Available data Start Marker
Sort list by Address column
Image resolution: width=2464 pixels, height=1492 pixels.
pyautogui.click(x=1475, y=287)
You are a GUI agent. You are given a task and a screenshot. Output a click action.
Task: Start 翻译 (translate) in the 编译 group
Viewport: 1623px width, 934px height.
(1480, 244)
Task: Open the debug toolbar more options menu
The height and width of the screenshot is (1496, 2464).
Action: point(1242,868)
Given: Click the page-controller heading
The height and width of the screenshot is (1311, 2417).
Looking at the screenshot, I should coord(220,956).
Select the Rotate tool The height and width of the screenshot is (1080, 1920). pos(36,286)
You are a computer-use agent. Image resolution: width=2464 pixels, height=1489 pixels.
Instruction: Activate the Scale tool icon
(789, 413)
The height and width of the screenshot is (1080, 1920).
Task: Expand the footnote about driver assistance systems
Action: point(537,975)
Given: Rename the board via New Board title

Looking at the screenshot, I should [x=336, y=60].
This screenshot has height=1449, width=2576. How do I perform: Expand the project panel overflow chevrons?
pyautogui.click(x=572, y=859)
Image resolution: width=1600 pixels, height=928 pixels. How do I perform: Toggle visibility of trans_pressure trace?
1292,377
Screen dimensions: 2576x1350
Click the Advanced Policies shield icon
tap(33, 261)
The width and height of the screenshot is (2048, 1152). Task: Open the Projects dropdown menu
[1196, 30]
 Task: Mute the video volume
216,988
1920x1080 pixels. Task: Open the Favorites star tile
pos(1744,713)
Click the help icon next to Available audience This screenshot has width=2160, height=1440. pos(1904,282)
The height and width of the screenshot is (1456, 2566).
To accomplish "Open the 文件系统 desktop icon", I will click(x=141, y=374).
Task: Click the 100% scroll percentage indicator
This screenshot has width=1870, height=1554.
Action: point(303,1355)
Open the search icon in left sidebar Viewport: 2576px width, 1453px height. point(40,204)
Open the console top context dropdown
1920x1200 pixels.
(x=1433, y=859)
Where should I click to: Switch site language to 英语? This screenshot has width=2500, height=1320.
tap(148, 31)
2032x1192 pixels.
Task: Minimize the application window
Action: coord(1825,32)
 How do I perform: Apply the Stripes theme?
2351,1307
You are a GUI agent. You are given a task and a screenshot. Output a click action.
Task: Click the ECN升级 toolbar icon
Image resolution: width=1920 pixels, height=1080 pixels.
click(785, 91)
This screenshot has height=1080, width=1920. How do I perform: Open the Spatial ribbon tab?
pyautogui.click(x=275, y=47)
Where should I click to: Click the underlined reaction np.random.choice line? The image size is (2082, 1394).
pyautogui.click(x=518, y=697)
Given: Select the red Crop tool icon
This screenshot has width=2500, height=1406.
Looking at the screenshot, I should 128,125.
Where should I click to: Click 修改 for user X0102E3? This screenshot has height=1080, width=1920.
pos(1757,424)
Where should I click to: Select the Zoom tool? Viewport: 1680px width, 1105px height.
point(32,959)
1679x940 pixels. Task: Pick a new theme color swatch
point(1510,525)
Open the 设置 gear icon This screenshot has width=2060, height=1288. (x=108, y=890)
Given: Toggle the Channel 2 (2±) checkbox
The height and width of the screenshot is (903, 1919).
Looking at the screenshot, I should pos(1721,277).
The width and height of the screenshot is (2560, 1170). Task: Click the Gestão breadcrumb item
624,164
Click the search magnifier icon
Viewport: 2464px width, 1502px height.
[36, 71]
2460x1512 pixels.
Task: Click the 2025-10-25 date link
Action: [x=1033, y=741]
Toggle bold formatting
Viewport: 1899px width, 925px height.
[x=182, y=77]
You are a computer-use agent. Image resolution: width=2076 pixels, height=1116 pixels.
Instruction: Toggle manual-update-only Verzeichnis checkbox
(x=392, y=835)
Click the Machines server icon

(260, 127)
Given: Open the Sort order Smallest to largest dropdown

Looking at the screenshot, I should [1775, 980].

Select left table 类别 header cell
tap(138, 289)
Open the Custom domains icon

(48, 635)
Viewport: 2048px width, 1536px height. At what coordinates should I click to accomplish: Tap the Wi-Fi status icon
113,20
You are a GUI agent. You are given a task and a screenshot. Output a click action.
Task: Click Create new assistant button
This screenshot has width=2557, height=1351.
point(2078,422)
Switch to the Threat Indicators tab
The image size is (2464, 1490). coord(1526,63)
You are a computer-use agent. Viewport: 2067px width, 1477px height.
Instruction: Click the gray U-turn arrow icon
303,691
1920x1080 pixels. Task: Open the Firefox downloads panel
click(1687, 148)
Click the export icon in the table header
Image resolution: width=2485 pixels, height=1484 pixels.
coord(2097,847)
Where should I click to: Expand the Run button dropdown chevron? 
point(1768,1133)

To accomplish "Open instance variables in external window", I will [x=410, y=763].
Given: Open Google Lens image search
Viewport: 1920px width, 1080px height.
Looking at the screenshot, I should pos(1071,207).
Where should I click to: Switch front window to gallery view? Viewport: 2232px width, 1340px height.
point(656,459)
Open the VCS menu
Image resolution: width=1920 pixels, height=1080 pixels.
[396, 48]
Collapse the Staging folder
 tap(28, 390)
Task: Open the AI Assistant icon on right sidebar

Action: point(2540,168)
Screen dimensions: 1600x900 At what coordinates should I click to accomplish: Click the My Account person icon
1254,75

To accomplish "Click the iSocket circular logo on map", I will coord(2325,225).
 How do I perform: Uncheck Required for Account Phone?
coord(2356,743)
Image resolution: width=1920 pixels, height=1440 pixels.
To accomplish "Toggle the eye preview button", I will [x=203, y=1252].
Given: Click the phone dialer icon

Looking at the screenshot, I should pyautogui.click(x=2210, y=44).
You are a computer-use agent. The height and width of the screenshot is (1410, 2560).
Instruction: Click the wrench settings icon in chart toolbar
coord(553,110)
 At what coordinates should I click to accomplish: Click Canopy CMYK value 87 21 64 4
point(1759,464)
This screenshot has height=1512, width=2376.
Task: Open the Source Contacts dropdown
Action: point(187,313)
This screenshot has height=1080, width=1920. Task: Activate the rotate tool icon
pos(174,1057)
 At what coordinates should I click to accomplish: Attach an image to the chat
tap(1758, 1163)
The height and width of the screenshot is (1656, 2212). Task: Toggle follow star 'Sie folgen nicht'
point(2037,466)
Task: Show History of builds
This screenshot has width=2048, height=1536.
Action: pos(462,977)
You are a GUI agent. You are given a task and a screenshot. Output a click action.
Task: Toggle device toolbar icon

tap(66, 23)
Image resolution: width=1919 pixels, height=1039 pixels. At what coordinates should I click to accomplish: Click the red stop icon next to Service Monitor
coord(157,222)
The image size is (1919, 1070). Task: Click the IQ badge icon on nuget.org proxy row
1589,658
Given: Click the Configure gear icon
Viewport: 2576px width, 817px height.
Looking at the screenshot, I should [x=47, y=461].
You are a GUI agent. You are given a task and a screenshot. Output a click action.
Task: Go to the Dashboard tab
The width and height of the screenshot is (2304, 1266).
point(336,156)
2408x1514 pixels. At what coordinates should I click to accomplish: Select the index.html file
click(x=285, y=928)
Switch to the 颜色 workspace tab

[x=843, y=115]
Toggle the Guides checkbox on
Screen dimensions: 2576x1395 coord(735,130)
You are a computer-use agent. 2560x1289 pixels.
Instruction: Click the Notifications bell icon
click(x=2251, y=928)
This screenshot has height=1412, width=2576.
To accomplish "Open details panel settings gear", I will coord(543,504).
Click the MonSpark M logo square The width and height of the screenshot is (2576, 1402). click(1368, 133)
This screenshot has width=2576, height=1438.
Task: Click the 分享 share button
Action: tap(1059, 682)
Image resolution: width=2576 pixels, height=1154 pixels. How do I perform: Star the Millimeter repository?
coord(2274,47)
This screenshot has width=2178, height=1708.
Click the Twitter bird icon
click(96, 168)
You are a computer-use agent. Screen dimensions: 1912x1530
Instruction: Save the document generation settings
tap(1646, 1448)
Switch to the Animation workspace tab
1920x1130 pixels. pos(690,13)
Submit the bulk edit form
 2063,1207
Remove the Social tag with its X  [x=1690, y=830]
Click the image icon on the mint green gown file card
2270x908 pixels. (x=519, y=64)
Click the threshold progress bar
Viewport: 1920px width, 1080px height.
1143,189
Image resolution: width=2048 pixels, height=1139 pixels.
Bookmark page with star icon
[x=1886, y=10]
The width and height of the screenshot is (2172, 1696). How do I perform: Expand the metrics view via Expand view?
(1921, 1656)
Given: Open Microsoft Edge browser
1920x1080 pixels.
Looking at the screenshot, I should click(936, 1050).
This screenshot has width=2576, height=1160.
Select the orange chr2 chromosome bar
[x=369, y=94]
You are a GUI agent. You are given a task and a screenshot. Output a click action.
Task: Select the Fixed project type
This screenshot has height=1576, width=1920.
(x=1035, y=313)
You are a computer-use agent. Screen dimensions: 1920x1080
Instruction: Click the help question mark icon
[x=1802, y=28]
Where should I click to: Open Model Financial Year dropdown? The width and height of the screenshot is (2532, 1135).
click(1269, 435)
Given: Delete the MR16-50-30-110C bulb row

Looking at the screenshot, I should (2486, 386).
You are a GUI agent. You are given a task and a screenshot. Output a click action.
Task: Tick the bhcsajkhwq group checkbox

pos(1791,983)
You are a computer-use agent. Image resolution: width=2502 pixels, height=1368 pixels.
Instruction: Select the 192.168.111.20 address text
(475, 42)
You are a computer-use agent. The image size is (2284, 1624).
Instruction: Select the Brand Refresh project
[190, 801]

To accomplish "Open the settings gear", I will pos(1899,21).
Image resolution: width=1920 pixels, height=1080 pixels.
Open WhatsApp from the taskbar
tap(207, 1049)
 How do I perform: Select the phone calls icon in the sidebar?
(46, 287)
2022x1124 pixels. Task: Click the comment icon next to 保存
Available data End Marker
▶ [Work order] Some of the data mentions "will". Copy every line where it does.

▶ [Answer section]
To accomplish "Open the 文件系统 desktop icon", I will click(x=141, y=374).
To accomplish "Open instance variables in external window", I will [x=410, y=763].
To accomplish "Click the iSocket circular logo on map", I will coord(2325,225).
To accomplish "Toggle the eye preview button", I will [x=203, y=1252].
To accomplish "Open details panel settings gear", I will coord(543,504).
To accomplish "Open the settings gear", I will pos(1899,21).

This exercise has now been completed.